Stored data entries
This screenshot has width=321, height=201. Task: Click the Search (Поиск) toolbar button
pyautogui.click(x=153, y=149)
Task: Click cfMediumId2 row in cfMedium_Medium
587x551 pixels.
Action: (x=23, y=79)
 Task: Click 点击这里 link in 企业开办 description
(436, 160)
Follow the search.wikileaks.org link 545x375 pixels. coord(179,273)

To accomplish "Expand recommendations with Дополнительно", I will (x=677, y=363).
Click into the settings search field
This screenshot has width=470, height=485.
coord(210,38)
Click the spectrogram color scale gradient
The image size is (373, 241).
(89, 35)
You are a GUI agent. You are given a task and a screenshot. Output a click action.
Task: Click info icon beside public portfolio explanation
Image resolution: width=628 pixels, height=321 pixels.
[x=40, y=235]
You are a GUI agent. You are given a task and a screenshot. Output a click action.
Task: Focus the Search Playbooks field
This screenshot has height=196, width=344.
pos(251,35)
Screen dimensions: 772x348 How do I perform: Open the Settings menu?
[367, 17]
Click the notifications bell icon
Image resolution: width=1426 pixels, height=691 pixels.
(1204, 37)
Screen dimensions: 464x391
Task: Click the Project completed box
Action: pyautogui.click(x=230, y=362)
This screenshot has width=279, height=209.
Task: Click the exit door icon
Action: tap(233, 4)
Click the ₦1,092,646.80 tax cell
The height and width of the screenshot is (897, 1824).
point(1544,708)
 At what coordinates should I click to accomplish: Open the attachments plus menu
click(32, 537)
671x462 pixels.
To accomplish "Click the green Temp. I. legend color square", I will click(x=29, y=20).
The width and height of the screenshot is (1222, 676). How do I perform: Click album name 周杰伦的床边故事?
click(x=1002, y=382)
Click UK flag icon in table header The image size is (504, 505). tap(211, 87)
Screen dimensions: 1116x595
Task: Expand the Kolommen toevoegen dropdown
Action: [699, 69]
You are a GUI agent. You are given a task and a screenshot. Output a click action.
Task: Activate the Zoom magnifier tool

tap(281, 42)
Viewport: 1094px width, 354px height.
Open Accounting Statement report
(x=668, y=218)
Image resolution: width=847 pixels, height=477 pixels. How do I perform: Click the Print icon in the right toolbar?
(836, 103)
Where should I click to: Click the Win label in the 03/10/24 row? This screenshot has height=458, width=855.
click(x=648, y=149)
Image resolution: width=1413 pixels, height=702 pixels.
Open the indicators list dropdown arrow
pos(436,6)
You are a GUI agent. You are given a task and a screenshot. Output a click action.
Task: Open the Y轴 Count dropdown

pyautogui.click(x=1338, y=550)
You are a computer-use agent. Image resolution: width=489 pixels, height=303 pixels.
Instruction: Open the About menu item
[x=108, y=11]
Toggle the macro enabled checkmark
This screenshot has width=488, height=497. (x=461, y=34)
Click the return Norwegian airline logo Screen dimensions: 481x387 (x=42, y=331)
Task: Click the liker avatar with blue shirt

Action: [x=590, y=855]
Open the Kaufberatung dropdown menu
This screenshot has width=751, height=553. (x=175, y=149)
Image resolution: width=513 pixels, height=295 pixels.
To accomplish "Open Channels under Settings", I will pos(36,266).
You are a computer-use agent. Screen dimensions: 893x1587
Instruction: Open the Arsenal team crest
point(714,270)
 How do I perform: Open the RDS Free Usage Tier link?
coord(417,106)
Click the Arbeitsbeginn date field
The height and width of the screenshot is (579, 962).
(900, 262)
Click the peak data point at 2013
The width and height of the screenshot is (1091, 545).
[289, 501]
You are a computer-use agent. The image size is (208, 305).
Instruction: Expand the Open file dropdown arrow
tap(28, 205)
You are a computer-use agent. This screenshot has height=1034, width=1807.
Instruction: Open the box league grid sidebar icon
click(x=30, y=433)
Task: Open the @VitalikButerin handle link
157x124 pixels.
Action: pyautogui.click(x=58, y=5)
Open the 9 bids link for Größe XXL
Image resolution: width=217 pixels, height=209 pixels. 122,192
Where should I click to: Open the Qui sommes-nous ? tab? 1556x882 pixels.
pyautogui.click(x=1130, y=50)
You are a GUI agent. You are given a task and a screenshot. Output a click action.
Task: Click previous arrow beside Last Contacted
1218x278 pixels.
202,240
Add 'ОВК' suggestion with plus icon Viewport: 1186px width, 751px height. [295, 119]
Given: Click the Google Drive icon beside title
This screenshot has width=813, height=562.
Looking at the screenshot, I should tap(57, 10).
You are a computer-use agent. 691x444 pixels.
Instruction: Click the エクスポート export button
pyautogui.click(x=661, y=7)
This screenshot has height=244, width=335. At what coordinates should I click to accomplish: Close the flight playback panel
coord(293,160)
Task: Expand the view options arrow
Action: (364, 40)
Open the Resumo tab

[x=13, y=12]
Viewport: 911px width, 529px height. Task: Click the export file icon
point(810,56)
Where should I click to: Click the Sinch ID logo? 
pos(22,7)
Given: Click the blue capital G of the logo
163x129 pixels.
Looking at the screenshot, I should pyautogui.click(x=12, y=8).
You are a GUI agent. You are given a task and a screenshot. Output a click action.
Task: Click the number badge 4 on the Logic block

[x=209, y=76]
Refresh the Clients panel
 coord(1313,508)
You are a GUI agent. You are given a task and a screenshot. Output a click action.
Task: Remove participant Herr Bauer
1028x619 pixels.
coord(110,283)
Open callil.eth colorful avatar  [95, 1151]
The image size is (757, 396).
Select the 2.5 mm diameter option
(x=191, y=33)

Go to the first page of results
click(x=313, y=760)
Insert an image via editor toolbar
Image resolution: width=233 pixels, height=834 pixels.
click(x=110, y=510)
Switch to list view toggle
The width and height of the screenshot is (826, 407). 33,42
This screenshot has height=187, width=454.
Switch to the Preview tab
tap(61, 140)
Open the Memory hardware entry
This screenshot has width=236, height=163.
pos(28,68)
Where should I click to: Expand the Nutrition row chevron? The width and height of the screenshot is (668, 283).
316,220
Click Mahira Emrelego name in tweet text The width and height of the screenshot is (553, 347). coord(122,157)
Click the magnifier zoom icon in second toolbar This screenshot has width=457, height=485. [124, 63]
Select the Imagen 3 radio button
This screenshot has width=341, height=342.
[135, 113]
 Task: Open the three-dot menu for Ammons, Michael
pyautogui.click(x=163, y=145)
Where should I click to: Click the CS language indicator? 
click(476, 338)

#### TASK BRIEF
Each line of the entries holding the string "computer" should be found and copied.

#### ANSWER FOR THIS EXERCISE
You are a computer-use agent. Image resolution: width=489 pixels, height=303 pixels.
You are a computer-use agent. Screen dimensions: 893x1587
You are a computer-use agent. The image size is (208, 305).
You are a computer-use agent. This screenshot has height=1034, width=1807.
You are a computer-use agent. 691x444 pixels.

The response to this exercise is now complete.